(Stored data)
-- Opening Marker --

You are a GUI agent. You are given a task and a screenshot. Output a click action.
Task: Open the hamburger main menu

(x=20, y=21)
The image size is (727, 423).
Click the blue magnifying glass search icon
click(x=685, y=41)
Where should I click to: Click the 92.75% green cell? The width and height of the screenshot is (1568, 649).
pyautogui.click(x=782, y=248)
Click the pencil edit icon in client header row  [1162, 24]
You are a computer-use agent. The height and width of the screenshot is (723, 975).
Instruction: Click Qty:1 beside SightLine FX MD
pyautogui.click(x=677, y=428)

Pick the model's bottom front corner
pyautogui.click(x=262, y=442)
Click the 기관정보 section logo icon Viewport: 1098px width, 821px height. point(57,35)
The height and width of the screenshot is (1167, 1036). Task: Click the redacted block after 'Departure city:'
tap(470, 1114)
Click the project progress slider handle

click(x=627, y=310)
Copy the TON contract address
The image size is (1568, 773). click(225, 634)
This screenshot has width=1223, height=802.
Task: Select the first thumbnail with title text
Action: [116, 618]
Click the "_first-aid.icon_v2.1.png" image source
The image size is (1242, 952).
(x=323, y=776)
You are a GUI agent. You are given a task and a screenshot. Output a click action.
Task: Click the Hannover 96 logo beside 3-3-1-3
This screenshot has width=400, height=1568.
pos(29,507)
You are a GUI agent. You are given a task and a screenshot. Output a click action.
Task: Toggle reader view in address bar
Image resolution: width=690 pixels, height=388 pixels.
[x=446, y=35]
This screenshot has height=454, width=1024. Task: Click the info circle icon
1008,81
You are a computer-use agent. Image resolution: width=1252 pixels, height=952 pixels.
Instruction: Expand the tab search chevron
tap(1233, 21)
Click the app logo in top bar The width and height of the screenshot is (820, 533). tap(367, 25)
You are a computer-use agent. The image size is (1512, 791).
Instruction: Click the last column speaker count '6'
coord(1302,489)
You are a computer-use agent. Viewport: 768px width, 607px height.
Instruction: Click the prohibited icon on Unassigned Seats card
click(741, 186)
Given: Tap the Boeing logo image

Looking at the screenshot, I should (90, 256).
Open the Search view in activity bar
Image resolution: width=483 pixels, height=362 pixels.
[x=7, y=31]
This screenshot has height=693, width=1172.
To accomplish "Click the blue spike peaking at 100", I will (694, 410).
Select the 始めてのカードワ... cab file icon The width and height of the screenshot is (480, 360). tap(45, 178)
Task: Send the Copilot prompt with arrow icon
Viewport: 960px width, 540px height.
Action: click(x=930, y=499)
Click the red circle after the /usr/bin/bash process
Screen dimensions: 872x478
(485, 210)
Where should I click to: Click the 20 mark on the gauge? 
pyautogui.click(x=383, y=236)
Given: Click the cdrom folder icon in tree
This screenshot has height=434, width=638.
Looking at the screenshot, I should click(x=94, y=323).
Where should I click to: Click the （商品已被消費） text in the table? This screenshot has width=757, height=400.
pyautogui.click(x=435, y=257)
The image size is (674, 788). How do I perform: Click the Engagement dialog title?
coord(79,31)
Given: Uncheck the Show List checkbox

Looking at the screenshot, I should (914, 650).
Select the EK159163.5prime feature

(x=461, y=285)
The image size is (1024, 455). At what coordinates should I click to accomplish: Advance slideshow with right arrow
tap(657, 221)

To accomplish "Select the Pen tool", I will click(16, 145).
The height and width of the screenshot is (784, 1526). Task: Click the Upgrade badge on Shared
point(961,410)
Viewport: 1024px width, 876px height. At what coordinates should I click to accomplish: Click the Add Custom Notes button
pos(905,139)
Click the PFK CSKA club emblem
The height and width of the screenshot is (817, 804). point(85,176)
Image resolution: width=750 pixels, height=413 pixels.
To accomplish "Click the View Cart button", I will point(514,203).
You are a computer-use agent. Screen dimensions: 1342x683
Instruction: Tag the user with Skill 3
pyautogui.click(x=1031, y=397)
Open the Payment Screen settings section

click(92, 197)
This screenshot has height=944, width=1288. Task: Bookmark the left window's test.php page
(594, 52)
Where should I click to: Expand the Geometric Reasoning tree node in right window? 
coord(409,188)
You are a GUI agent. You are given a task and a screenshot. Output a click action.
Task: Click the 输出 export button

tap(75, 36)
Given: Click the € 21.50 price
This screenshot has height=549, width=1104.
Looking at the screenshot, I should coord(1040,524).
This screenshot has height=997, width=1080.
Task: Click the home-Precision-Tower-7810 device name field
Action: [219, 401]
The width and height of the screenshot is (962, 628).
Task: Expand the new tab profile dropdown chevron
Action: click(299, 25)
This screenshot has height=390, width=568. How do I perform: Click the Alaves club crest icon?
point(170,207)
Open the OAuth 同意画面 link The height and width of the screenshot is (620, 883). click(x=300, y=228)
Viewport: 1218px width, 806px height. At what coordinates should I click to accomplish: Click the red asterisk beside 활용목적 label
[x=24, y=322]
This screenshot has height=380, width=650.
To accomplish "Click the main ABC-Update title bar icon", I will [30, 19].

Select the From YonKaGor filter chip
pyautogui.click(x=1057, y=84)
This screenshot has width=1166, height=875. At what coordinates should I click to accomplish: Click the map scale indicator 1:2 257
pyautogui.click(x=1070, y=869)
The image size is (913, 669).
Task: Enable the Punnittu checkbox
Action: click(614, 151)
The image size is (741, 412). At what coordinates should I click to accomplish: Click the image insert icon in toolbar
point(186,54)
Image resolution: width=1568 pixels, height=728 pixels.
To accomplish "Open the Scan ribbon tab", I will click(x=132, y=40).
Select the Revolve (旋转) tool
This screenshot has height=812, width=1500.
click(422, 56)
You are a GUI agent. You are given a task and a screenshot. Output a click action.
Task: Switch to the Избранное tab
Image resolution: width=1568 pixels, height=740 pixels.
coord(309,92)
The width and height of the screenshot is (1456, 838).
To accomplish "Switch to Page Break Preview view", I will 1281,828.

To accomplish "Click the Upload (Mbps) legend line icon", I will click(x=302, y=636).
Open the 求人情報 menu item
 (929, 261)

-- Closing Marker --

The entries above hold the needed span. Transcribe exactly the lines from the one with "Where should I click to: Click the 92.75%" to the one with "You are a computer-use agent. Viewport: 768px", both included.

* [WRITTEN ANSWER]:
Where should I click to: Click the 92.75% green cell? The width and height of the screenshot is (1568, 649).
pyautogui.click(x=782, y=248)
Click the pencil edit icon in client header row  [1162, 24]
You are a computer-use agent. The height and width of the screenshot is (723, 975).
Instruction: Click Qty:1 beside SightLine FX MD
pyautogui.click(x=677, y=428)

Pick the model's bottom front corner
pyautogui.click(x=262, y=442)
Click the 기관정보 section logo icon Viewport: 1098px width, 821px height. point(57,35)
The height and width of the screenshot is (1167, 1036). Task: Click the redacted block after 'Departure city:'
tap(470, 1114)
Click the project progress slider handle

click(x=627, y=310)
Copy the TON contract address
The image size is (1568, 773). click(225, 634)
This screenshot has width=1223, height=802.
Task: Select the first thumbnail with title text
Action: [116, 618]
Click the "_first-aid.icon_v2.1.png" image source
The image size is (1242, 952).
(x=323, y=776)
You are a GUI agent. You are given a task and a screenshot. Output a click action.
Task: Click the Hannover 96 logo beside 3-3-1-3
This screenshot has width=400, height=1568.
pos(29,507)
You are a GUI agent. You are given a task and a screenshot. Output a click action.
Task: Toggle reader view in address bar
Image resolution: width=690 pixels, height=388 pixels.
[x=446, y=35]
This screenshot has height=454, width=1024. Task: Click the info circle icon
1008,81
You are a computer-use agent. Image resolution: width=1252 pixels, height=952 pixels.
Instruction: Expand the tab search chevron
tap(1233, 21)
Click the app logo in top bar The width and height of the screenshot is (820, 533). tap(367, 25)
You are a computer-use agent. The image size is (1512, 791).
Instruction: Click the last column speaker count '6'
coord(1302,489)
You are a computer-use agent. Viewport: 768px width, 607px height.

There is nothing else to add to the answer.